Younger Mom, Older Mom

When I was a younger mom with my first four children we were always busy with fun things like going to the park, zoo, aviary, and swimming in the summer several days a week.  I did crafts with them, read out loud frequently and sang and danced with them in the living room.  In the winter when it was snowy cold outside I even did picnics on the kitchen floor with them and played games with them.  I also yelled more, demanded more obedience and had ideas of how life should be and how children should act, I was kind of exacting.  I was fun but not very patient.  As we had more children and I was an older mom I tried to do fun things but it seemed that I was frequently running the older kids to music lessons or sport activities, friend’s houses, dance classes and church activities and so the fun mom sort of disappeared.  There was more laundry to do, more shoes to buy and more squabbles to settle.
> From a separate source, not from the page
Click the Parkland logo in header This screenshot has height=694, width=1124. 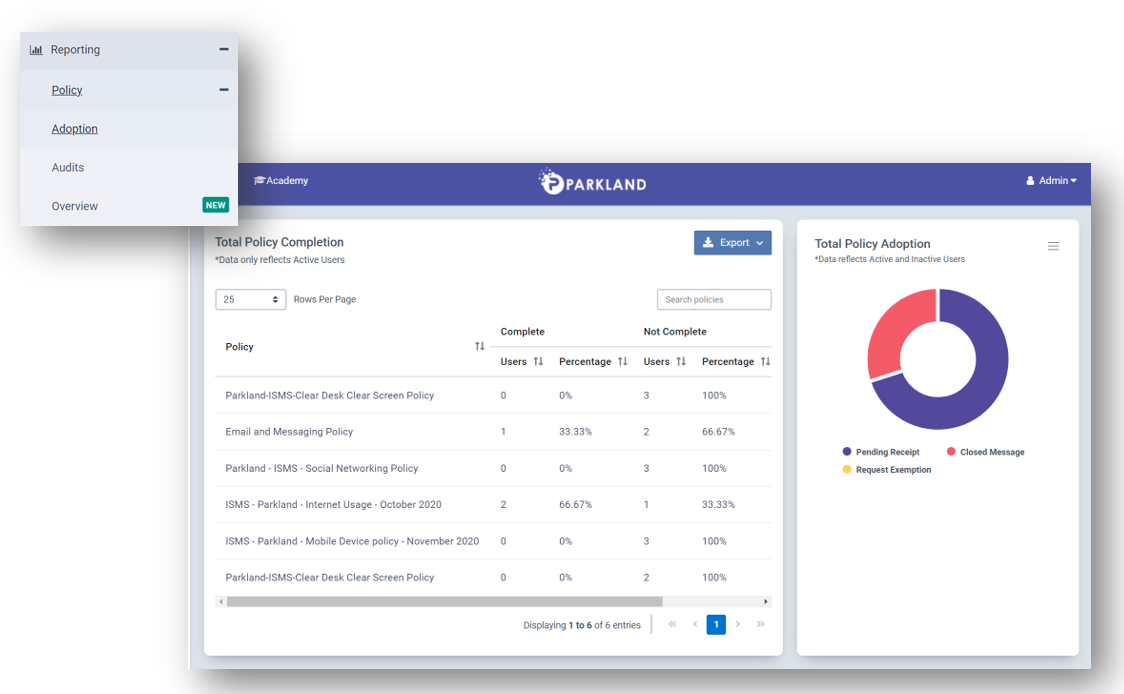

One day it occurred to me that I had never taken my youngest three kids to the zoo, and of course I felt guilty for not being a fun mom for them.  But, at the same time I had learned some things by then that were important and had figured out that some things weren’t so important, and I was a lot more patient.  I didn’t yell or get so upset so easily.  I also figured out that things don’t have to be perfect to be good, sometimes even great.  I was a lot more patient but not nearly as much fun.  As I have thought about it I haven’t figured out which group of kids got the better mom-the older kids with the fun mom or the younger kids with the more patient mom.  Ideally being both fun and patient would have been best and of course I wish I had been both to all of my kids. I can’t undo or change things in the past so now I go forward and be the sometimes fun but patient grandma.

Perfection Pending

A week after one of my sons was baptized, when he was eight years old, he came to me in tears.  He said “I just can’t do it.  I’ve tried and tried but I can’t be perfect.”  He was very serious and crying because he thought that all was lost.  He said that he had tried all week-long and just couldn’t be perfect. It gave me a wonderful opportunity to explain about the atonement of Jesus Christ and sincere repentance and grace and how they work in our lives.  God knew that despite our best efforts and intentions that we would make mistakes and we would sin.  He lovingly provided a way for us to overcome these mistakes and sins through the atonement of our Savior, Jesus Christ.  And the atonement of Jesus Christ not only gives us opportunity to repent of sins but also give us strength and help during that process and during the process of life as we try to overcome ourselves.  David O. McKay, a great prophet, once said “The purpose of the gospel of Jesus Christ is to make bad men good and good men better.”  The Gospel, through the atonement of Jesus Christ, helps me to be better and do better.